Supplied material section start

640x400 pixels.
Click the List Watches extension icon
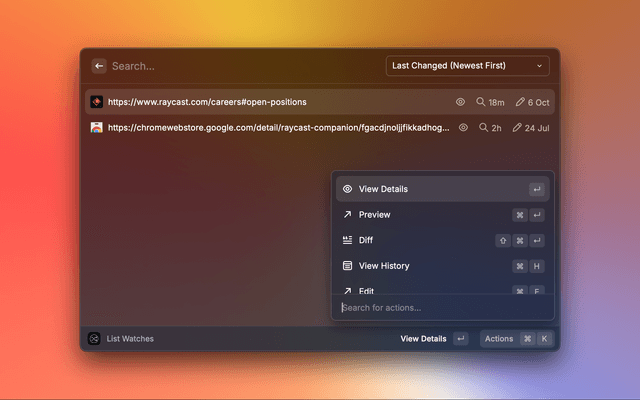pos(94,339)
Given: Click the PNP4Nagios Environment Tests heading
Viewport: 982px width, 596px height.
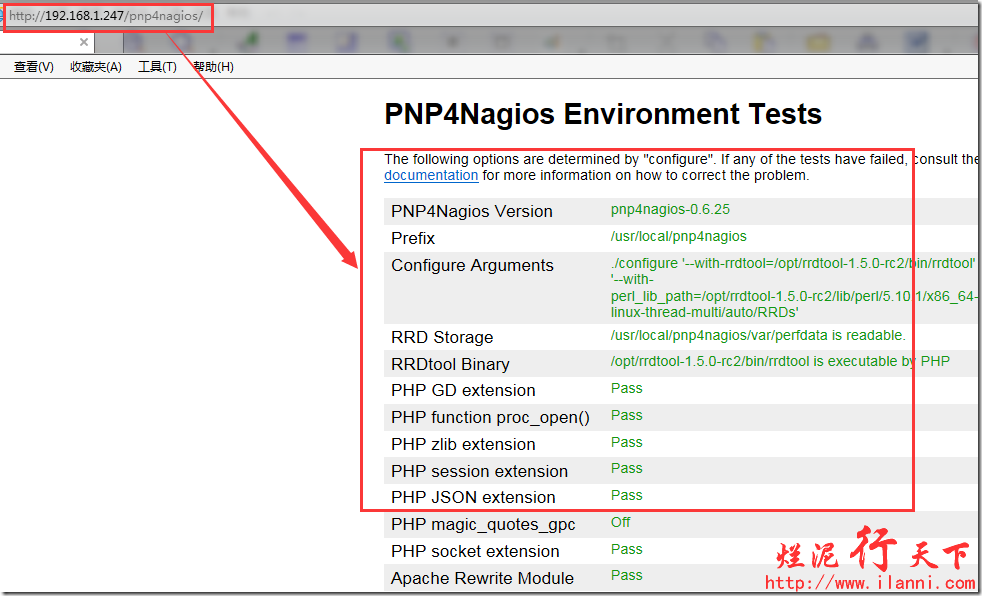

Supplied material section end

◆ Problem statement: If an entry above holds a picture, leave that picture out and print the rest exactly.

◆ Answer to this exercise:
640x400 pixels.
Click the List Watches extension icon
pos(94,339)
Given: Click the PNP4Nagios Environment Tests heading
Viewport: 982px width, 596px height.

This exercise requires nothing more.